Divin Patouillet, je vous accorde le vingtième siècle tout entier—et la trompette du dernier jugement par-dessus le marché;—mais je ne serai plus là pour vous lire.
Comme on est heureux d'avoir son Patouillet pour égayer un peu les entr'actes quand la comédie est sérieuse!
Mais renvoyons Patouillet à l'office,—il dira que c'est l'office divin.—Maintenant que nous sommes en bonne compagnie, remercions le lecteur qui a vu dans mon livre l'âme de mon livre, le sentiment du beau et le sentiment du bien. L'art pour l'art, disions-nous en pleine jeunesse. L'art pour Dieu, disons-nous aujourd'hui. «Voltaire et Dieu!» va crier Patouillet qui écoute aux portes.—Oui, Patouillet. Il n'y a pas si loin de Dieu à Voltaire que de Voltaire à Patouillet.
La critique française et étrangère a beaucoup discuté sur mon livre, ce dont je la remercie. Elle m'a reproché des contradictions, comme on en reprochait à Voltaire. Il y a des contradictions étudiées d'où jaillit la lumière, comme l'éclair du choc des nuages. La critique m'a reproché de ne pas bien savoir l'histoire.—Quelle histoire?—Voltaire disait dans sa souveraine raison: «L'histoire n'est jamais faite, on la fait toujours.» Voltaire disait aussi: «Je n'ai jamais fait une phrase de ma vie.» La critique m'a reproche de n'avoir pas suivi ce conseil de Voltaire. Je le répète: je ne suis pas de son école. Et d'ailleurs, celui qui imite Homère n'imite pas l'Iliade. J'ai donc fait des phrases. En cela j'ai été de la grande école de Dieu.
Le monde est un livre écrit dans tous les styles. Moïse n'est pas plus grand, Homère n'est pas plus beau, Salomon n'est pas plus passionné, Bossuet n'est pas plus sublime. Les orages et les tempêtes, les mugissements de la mer, les ténèbres de la forêt, les avalanches des Alpes, les éruptions des volcans, les hurrahs de la victoire, les déchirements de la passion, ce sont des phrases.
Le Niagara avec «ses colonnes d'eau du déluge», ses îles suspendues, ses torrents, ses cataractes, ses tourbillons, ses arcs-en-ciel, est un prosateur qui fait des phrases poétiques, comme la vallée de Tempé est une muse qui fait des vers amoureux. Le mont Ossa, tout peuplé encore des ombres des Titans révoltés, est un philosophe qui, à travers le bruit, se recueille pour étudier les dieux du passé. Il voit sans sourciller les colères du torrent qui se brise sur les rochers pour tomber un peu plus tôt dans le gouffre invisible. C'est la vie, c'est la révolte, c'est la mort, c'est l'infini.

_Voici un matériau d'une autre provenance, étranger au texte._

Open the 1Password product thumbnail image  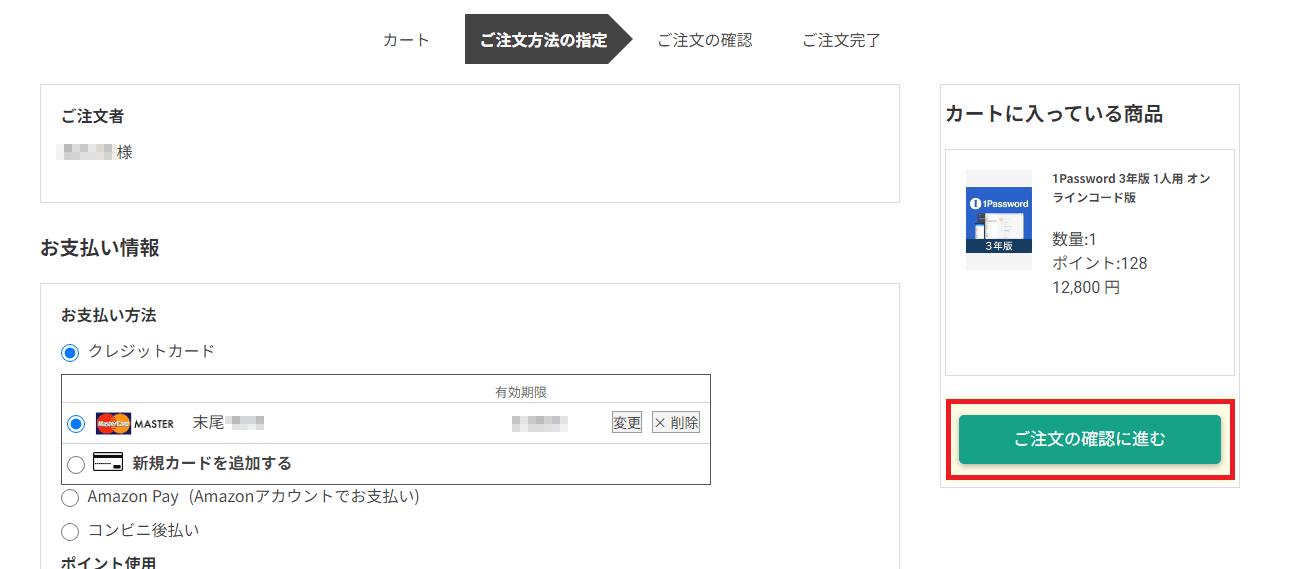[998, 220]
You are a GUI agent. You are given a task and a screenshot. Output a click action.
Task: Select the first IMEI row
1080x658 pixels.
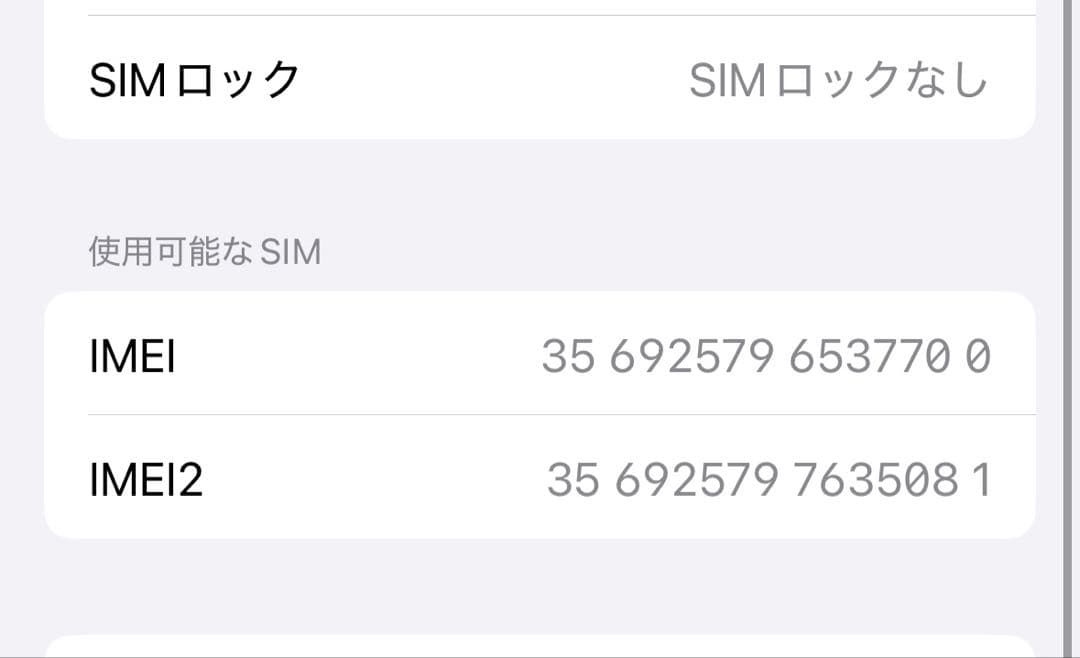point(540,357)
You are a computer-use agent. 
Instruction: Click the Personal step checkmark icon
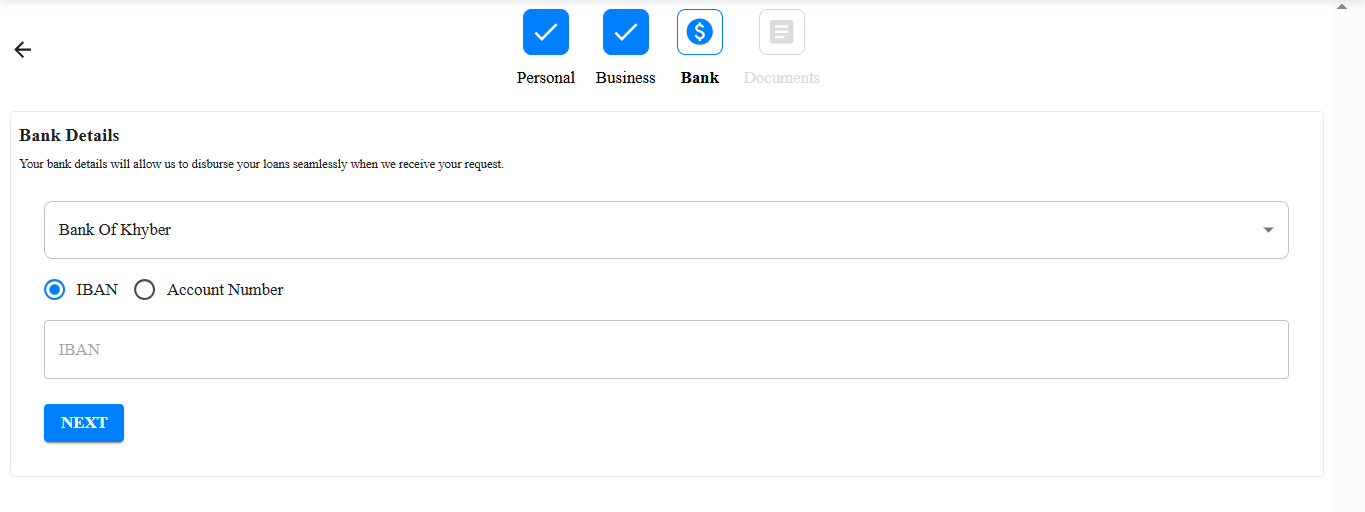pos(546,32)
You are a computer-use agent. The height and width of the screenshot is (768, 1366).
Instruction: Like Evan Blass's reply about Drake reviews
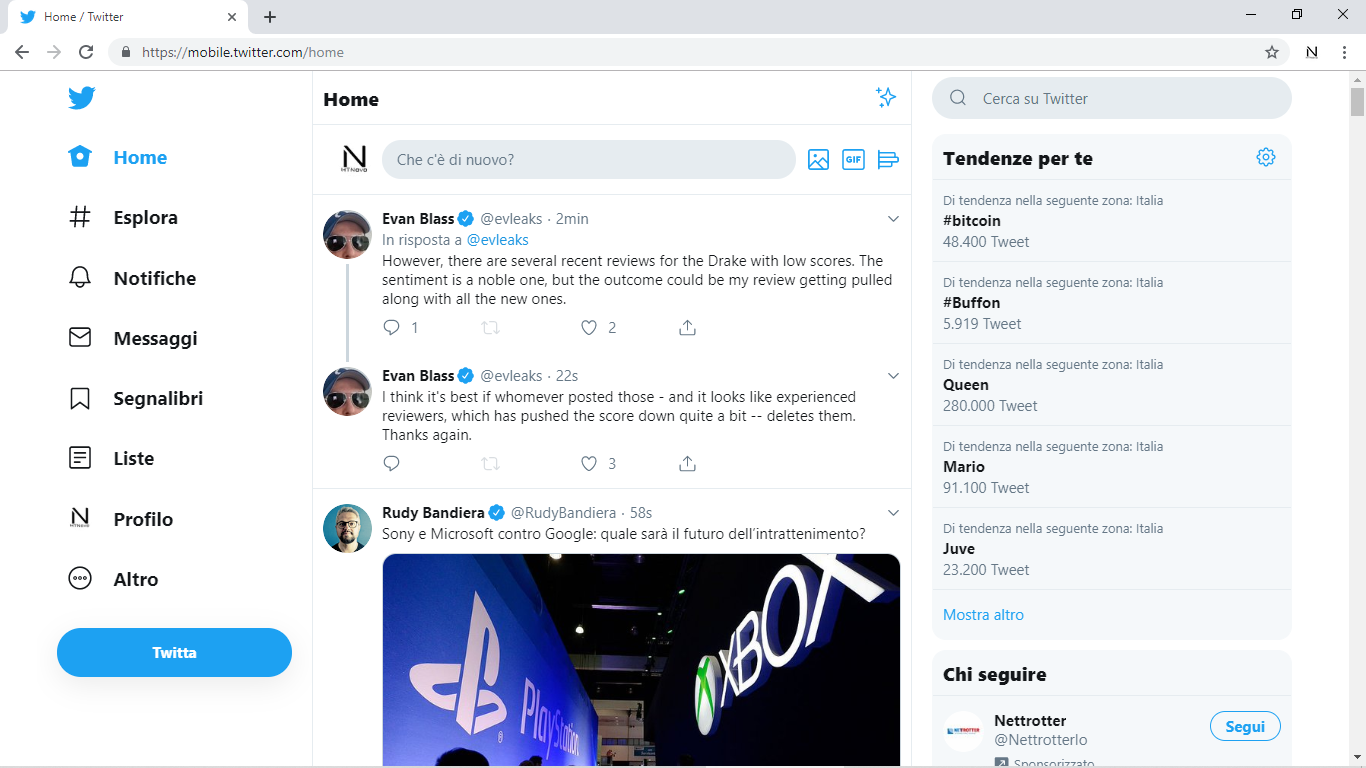point(589,327)
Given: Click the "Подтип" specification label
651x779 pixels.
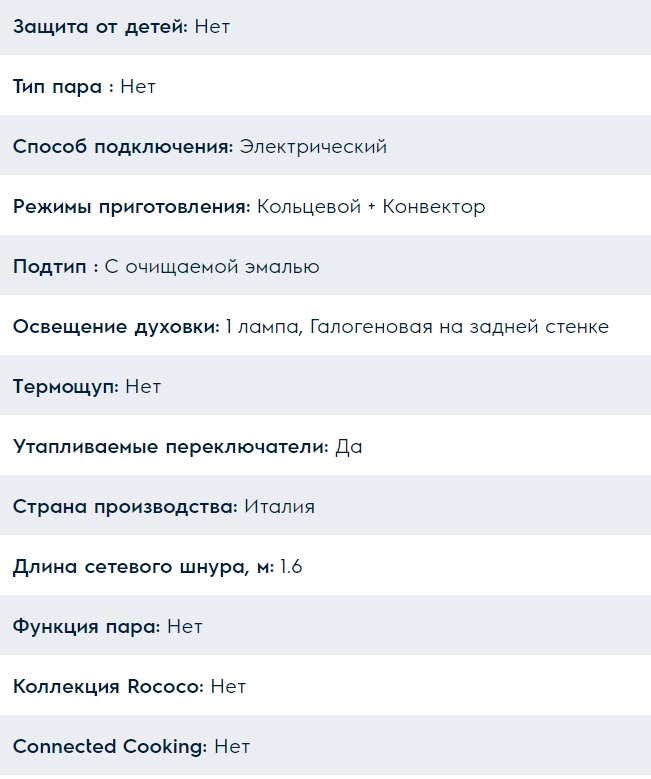Looking at the screenshot, I should [55, 267].
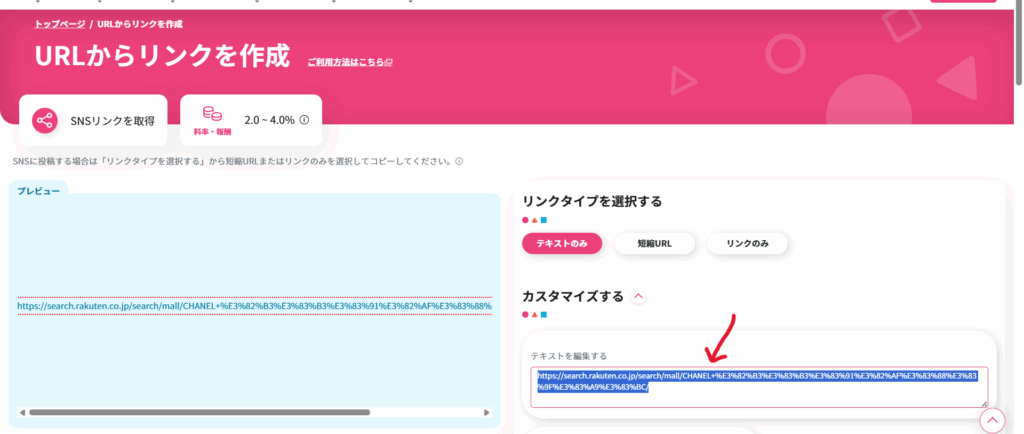Select the リンクのみ link type

747,243
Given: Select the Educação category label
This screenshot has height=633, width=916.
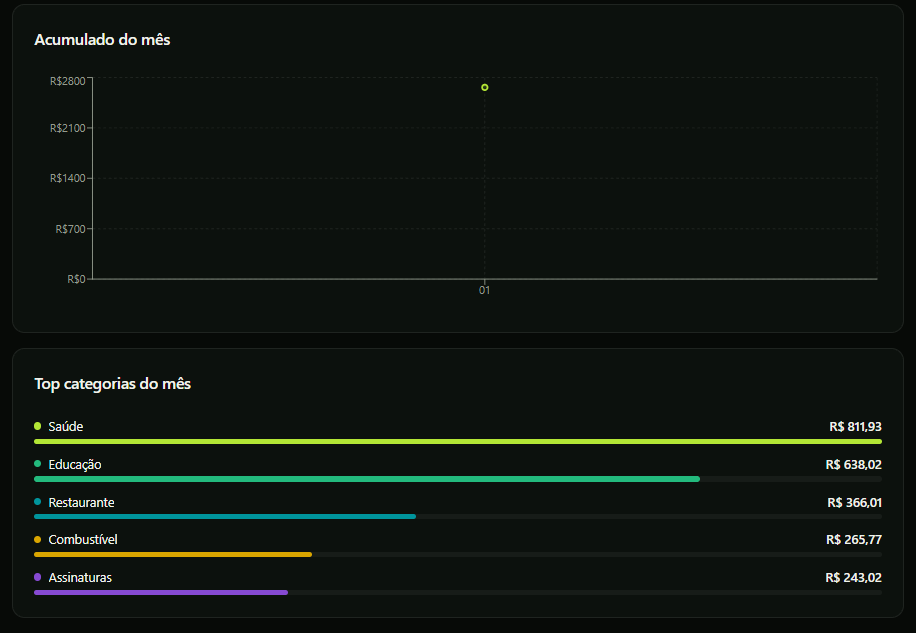Looking at the screenshot, I should pyautogui.click(x=75, y=465).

Oui, la nature, l'œuvre du maître des maîtres, a toutes les notes de la gamme du style. Elle chante le poëme comme le sonnet, la tragédie comme la chanson. Elle est épique comme elle est rustique. Est-ce donc avec le même style qu'elle salue le printemps et l'automne, l'été et l'hiver, le pommier de la Normandie et le pampre du Pausilippe, les moissons de la Beauce et les neiges des monts inaccessibles?
Dans les arts il y a aussi les éloquents par le style sublime et les éloquents par le style simple. L'architecte du Parthénon est peut-être grand parce qu'il est simple: mais, dans ses figures, Phidias est grand parce qu'il est sublime. Saint-Pierre de Rome est grand aussi par la simplicité; mais la chapelle Sixtine, qui flamboie sous les phrases de Michel-Ange, est plus grande que la plus grande église de Rome.
Si j'avais lu la grammaire, je trouverais peut-être de meilleurs exemples; mais je n'ai jamais eu le temps de lire la grammaire.
La nature est tout art, Voltaire le disait lui-même. On ne la comprend pas en la voulant voir de trop près. Voltaire, qui osait tout, avait peur des merveilles. Il n'osait habiller sa muse du manteau d'azur aux étoiles d'or. La nature mathématicienne le frappait plus que la nature poétique. En horreur des phrases, il n'a voulu avoir qu'un style, le style de la raison: aussi pourrait-on dire que son poëme épique est un poëme sans poésie, et son Dieu un Dieu sans divinité.